After the Heat raced out to an 11-point lead in the first half, the Bucks steadily chipped away and were within a basket or two for most of the third quarter. When Mike Dunleavy drained a 3 and Monta Ellis scored on a floater with 9:34 left in the game, Miami's lead was down to 69-67.

"We knew they were going to come out and play as hard as they could and with as much desperation as they could to try and continue series," James said.

But James was even more determined.

When Ellis missed a free throw, failing to convert the three-point play, James grabbed the rebound and directed a 19-5 run in which he had a hand in every single score. First he fed Allen, who knocked down — what else? — a 3. After J.J. Redick missed a long jumper, James found an open Chalmers for another 3 that gave the Heat a 75-67 lead with 8:27 left.

The 3 was Chalmers' 80th in the postseason, tying Tim Hardaway's franchise record.

After Luc Richard Mbah a Moute made the second of two free throws, James scored on a layup. Redick made a jumper, but Shane Battier and Allen closed out the Bucks with a pair of 3s, with James credited with the assist on each.

He then converted a three-point play and added a layup to finish up the run.
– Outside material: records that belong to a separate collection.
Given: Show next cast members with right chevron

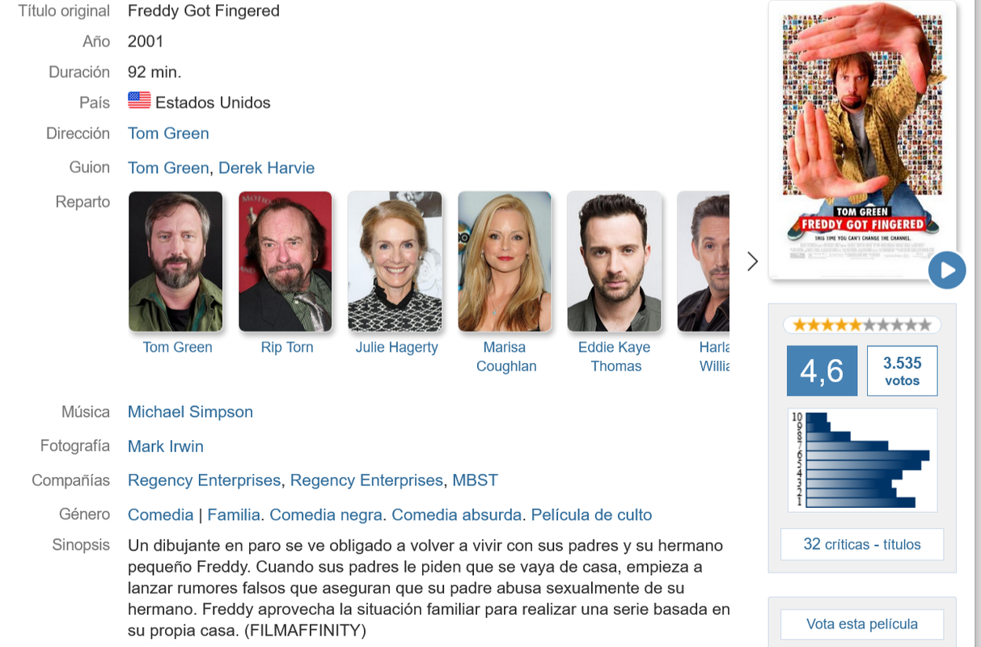Looking at the screenshot, I should point(752,261).
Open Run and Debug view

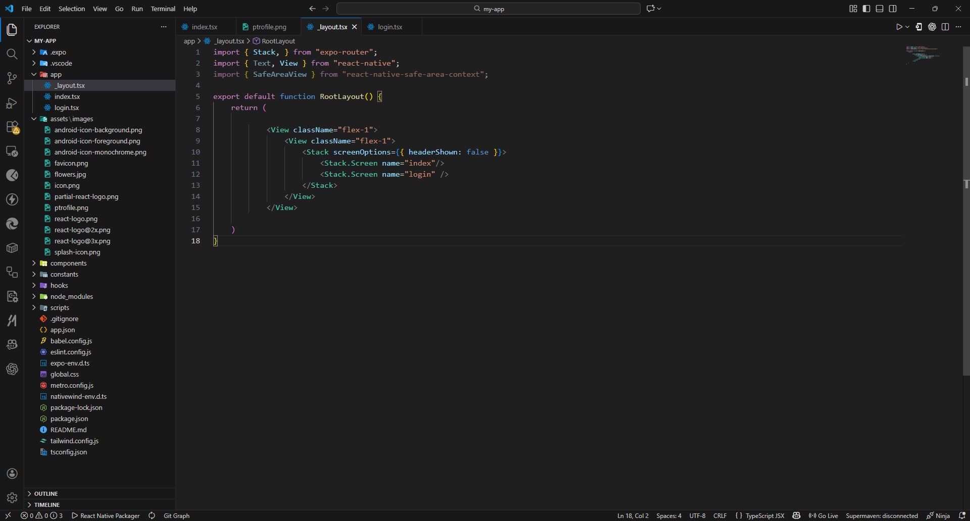(12, 103)
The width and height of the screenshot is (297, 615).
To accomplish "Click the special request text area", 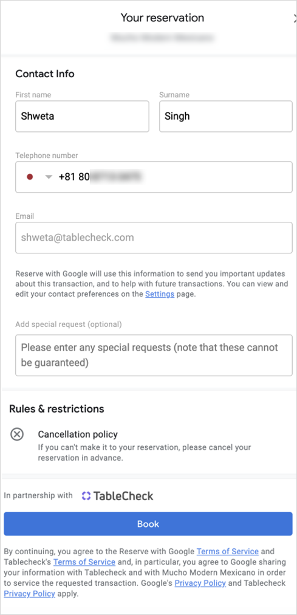I will tap(154, 355).
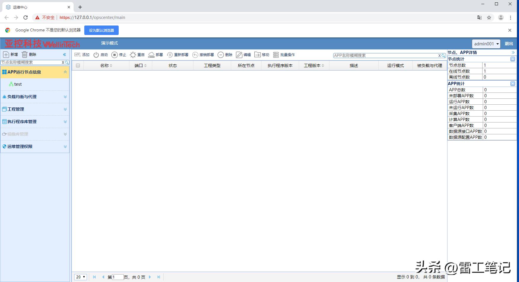Click the 退出 logout button
The image size is (519, 282).
(x=509, y=44)
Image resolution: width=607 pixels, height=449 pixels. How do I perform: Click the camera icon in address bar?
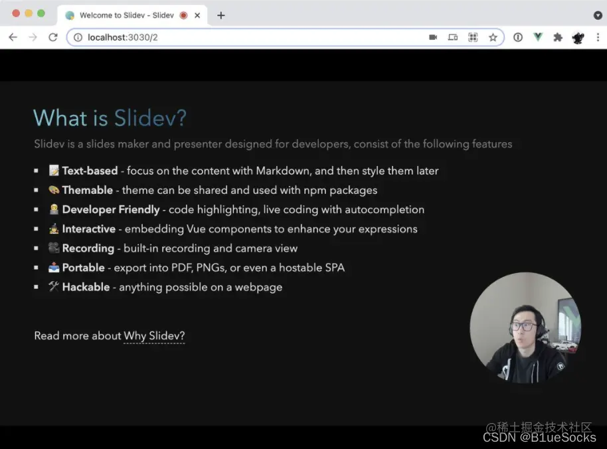(433, 37)
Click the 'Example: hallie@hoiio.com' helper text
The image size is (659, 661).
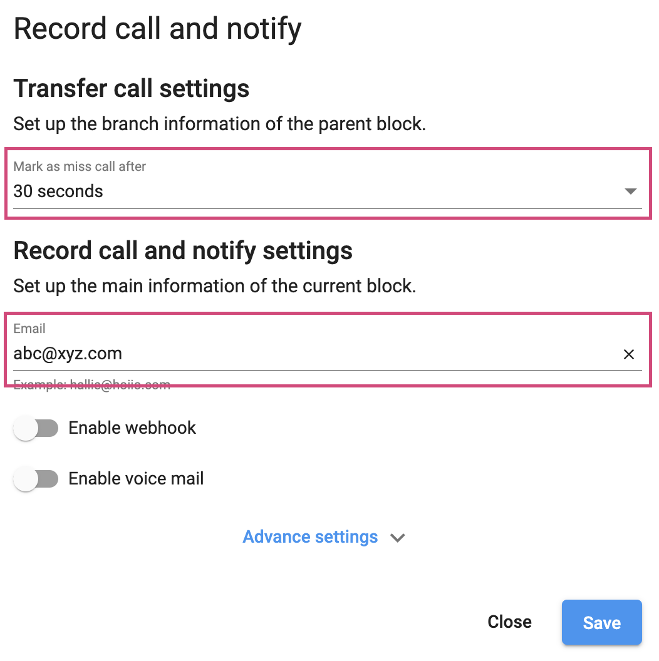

"At some point during that stretch right there, (James) decided he was going to put his imprint on the game and he did. In a big way," Bucks coach Jim Boylan said. "When you're a superstar player like he is, that's what superstar players do."

Superstar teams, too.

Though Milwaukee had chances to win Games 2 and 4 late, and led Game 3 by 10 in the first half, there was never a sense Miami would lose any of them. Any time the Bucks showed the slightest bit of momentum, the Heat were quick to snuff it out.

"They'd either make a big play or it was a turnover on our part," Boylan said. "When you're playing against a quality team like Miami, you make some mistakes, they usually capitalize on them. And they did that."

The Bucks had seven turnovers before the first quarter ended Sunday, and shot just 37 percent for the game. Ellis led the Bucks with 21 points, and Larry Sanders had 11 rebounds to go with seven points.

But Milwaukee got almost nothing again from Brandon Jennings, who was benched for the entire fourth quarter. Jennings, who had guaranteed the Bucks would win the series in six games, finished with three points on 1-of-7 shooting.

After scoring 26 points in Game 1, Jennings had 27 total in the final three.

"We've been playing close, playing hard," Ellis said. "They're just a better team."

And that is what makes them so dangerous at this time of year.

Despite their star-studded roster, the Heat have little use for individual accolades or accomplishments right now. They have one goal in mind, and one goal only, and it will take the entire team to achieve it.

"I'm glad to get this," coach Erik Spoelstra said. "It's the first step in our journey. Hopefully, a long journey."